My son’s birthday was yesterday, and at the end of the day I began to reflect on just what his birthday means to me. I know that Mother’s day is usually sometime in May, but my Mother’s Day is different. You see my Mother’s Day is June 30, the day that my son Jerome was born.
 
His birthday was yesterday, and he turned twenty-nine. My husband and I went to visit with him and to treat him to dinner. I always love getting a chance to see my only child. On the way home I thought about the joy that he brings me as a son. Twenty-nine years ago he was born. I remember when he looked at me for the first time. One of his eyes was a little red, and I remember thinking that he looked at me like he knew me. I mean, here was this new life that would for a while, depend on me for everything. In one moment we connected, mother to child with a love that would never go away. Some women may fear motherhood, but I embraced it. You see I realized that this was pure, unadulterated, unconditional, love. I knew that my goal was to love, protect, nourish, and to grow him up into a decent caring human being. I will not tell you that either of us is perfect, but we share that sacred mother and child bond.
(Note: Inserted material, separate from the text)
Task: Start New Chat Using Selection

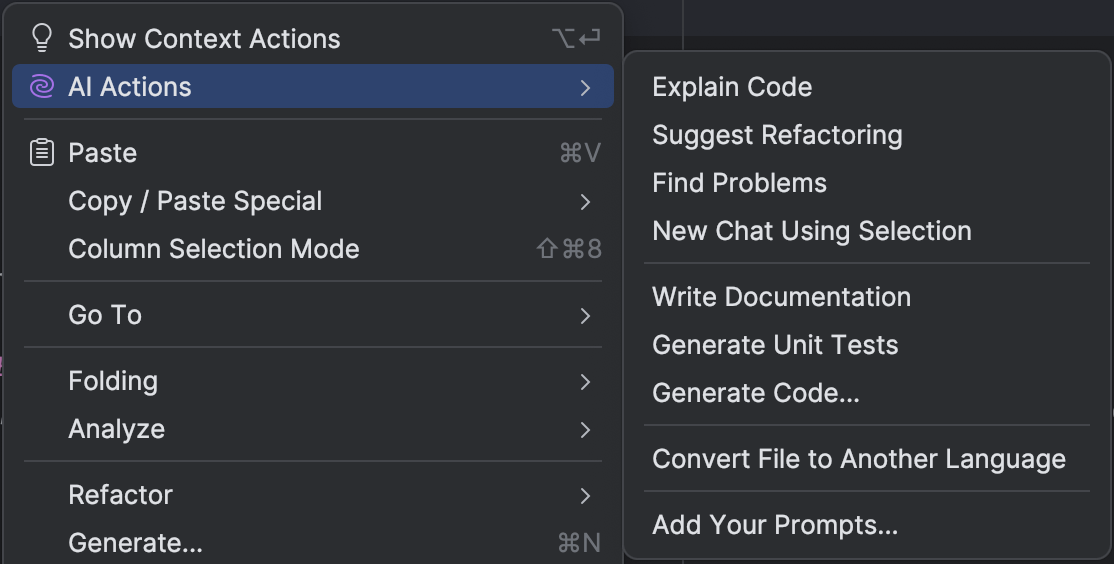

I recall a time when he was about eight years old. He had gotten sick and thrown up a little on his pants. The school nurse called and said that my son needed a change of clothes. I didn’t drive at the time, however I was lucky enough to work downtown where I could go buy him a pair of pants and also catch the city bus to his school. I scrambled around, bought the pants, hopped on the bus and proceeded to go “rescue” my son. I had also brought him a little something to eat because I knew he’d be hungry. He was in the nurses’ office waiting for me. When I got there he looked up at me tearfully and asked “what took you so long?” I explained that dad was out of town on a day trip, and that I’d taken the bus. I got him changed and handed him some lunch. He looked up at me with those little boy eyes and said “Thanks mom,” just simply “Thanks mom,” and gave me a hug. My heart was filled with the warmth of my child’s love. That’s what it feels like to be truly appreciated. My son ate his lunch and then dashed off to class. I’ll never forget that moment. I pray that if I’m ever stricken with Alzheimer’s, that God will grant me at least the remembrance of that one thought. I want to always remember how it felt to be appreciated, loved, and needed by my child.

Over the years, my son has grown into a fine young man. And it still brings me joy when he’s happy. When he was a child sometimes I’d hear him whistling as he played in his room. It always made me smile, because I knew he was happy, content. He still whistles and I still smile when he does it because I know it means that he is content. The difference now however, is that I cannot “rescue” him as I did when he was a little boy. I can only pray that I’ve equipped him with the necessary tools to overcome life’s obstacles. Yet, I am satisfied that his love for me as his mother will never go away, and that one day he will get that same wonderful feeling of love when he has children of his own. Yes, June 30, every year, is Mother’s Day for me. It represents to me the joy of being a mother.